• _Instructions to follow_: Copy each of the following lines word for word, with nothing left out or changed.
____________
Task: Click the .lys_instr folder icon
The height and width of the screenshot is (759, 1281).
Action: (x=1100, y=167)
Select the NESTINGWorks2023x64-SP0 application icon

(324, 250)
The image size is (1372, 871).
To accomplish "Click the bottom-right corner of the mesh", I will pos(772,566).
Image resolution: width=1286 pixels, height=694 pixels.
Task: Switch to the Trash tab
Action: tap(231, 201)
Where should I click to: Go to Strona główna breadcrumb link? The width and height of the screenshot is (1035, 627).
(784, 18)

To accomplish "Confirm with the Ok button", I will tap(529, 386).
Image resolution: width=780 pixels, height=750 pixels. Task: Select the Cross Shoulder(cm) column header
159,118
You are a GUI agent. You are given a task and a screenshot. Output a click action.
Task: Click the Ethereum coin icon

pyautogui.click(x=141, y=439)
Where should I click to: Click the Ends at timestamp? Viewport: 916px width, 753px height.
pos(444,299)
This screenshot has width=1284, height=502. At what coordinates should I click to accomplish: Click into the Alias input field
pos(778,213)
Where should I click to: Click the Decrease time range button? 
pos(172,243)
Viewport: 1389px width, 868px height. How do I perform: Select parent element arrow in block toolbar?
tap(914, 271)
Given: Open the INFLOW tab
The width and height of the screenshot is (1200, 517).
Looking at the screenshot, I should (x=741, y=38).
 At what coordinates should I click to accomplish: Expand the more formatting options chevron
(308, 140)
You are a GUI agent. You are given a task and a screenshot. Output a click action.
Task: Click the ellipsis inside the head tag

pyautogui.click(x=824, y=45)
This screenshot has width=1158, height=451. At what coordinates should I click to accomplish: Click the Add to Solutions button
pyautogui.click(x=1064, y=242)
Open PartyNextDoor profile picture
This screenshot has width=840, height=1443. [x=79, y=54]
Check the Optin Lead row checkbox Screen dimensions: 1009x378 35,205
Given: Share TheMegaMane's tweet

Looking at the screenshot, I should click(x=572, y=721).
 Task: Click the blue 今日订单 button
____________
• _Reply to the task_:
Task: Click the .lys_instr folder icon
The height and width of the screenshot is (759, 1281).
Action: (x=1100, y=167)
Select the NESTINGWorks2023x64-SP0 application icon

(324, 250)
The image size is (1372, 871).
To accomplish "Click the bottom-right corner of the mesh", I will pos(772,566).
Image resolution: width=1286 pixels, height=694 pixels.
Task: Switch to the Trash tab
Action: tap(231, 201)
Where should I click to: Go to Strona główna breadcrumb link? The width and height of the screenshot is (1035, 627).
(784, 18)

To accomplish "Confirm with the Ok button", I will tap(529, 386).
Image resolution: width=780 pixels, height=750 pixels. Task: Select the Cross Shoulder(cm) column header
159,118
You are a GUI agent. You are given a task and a screenshot. Output a click action.
Task: Click the Ethereum coin icon

pyautogui.click(x=141, y=439)
Where should I click to: Click the Ends at timestamp? Viewport: 916px width, 753px height.
pos(444,299)
This screenshot has width=1284, height=502. At what coordinates should I click to accomplish: Click into the Alias input field
pos(778,213)
Where should I click to: Click the Decrease time range button? 
pos(172,243)
Viewport: 1389px width, 868px height. How do I perform: Select parent element arrow in block toolbar?
tap(914, 271)
Given: Open the INFLOW tab
The width and height of the screenshot is (1200, 517).
Looking at the screenshot, I should (x=741, y=38).
 At what coordinates should I click to accomplish: Expand the more formatting options chevron
(308, 140)
You are a GUI agent. You are given a task and a screenshot. Output a click action.
Task: Click the ellipsis inside the head tag

pyautogui.click(x=824, y=45)
This screenshot has width=1158, height=451. At what coordinates should I click to accomplish: Click the Add to Solutions button
pyautogui.click(x=1064, y=242)
Open PartyNextDoor profile picture
This screenshot has width=840, height=1443. [x=79, y=54]
Check the Optin Lead row checkbox Screen dimensions: 1009x378 35,205
Given: Share TheMegaMane's tweet

Looking at the screenshot, I should click(x=572, y=721).
 Task: Click the blue 今日订单 button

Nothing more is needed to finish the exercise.